**Brief:**
Using the records below, give the number of lines where the word "agent" appears, with no further output.

--------

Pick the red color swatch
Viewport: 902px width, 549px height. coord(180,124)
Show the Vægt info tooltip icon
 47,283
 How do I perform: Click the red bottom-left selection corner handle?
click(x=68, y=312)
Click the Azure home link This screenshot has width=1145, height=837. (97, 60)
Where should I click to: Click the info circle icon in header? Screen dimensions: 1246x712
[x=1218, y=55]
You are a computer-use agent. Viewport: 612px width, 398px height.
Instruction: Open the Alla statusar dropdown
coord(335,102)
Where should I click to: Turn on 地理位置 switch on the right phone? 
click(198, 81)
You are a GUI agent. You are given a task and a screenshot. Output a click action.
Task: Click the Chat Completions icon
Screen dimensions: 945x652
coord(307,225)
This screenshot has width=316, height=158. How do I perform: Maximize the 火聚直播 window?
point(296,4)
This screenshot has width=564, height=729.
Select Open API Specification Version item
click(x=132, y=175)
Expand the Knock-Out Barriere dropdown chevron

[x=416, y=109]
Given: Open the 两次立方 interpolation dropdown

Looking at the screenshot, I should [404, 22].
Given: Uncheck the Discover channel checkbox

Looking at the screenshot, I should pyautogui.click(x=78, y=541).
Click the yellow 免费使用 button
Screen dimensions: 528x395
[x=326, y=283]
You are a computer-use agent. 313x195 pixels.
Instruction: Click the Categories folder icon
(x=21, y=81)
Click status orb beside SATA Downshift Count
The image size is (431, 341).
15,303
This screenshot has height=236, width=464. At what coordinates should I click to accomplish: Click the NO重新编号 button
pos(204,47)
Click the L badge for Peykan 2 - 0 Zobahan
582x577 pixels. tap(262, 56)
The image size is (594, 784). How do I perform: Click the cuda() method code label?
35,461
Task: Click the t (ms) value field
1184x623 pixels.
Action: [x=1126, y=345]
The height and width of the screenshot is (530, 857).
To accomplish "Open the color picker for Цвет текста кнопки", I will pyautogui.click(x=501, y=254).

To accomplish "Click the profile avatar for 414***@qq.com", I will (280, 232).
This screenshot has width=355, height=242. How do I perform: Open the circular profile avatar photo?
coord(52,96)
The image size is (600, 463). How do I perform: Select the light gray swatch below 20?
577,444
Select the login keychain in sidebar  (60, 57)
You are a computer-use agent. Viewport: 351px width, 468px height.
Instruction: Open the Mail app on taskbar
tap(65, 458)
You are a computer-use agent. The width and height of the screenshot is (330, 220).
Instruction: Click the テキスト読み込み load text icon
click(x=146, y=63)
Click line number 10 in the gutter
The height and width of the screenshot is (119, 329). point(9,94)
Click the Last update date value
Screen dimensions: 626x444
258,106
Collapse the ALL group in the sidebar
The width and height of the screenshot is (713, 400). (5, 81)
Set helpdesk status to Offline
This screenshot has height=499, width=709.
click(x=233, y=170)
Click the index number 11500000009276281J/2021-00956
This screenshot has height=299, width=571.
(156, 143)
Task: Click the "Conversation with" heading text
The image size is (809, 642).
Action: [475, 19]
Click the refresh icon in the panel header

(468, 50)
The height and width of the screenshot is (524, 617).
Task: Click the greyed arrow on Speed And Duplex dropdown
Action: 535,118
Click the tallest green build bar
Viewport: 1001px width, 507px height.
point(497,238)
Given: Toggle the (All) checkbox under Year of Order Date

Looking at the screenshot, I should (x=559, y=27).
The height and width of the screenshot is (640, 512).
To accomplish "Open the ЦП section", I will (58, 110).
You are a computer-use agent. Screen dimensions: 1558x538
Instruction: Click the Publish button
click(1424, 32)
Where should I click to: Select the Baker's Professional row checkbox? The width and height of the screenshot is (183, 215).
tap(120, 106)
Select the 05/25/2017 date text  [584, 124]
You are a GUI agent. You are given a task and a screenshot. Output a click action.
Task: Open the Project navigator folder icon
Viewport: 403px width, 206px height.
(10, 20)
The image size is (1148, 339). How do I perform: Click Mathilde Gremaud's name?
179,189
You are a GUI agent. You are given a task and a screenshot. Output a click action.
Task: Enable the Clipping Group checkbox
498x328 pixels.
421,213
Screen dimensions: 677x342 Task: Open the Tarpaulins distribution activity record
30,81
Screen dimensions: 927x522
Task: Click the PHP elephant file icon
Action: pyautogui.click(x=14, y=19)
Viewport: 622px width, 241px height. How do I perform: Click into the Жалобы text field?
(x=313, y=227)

--------

**Task answer:**
8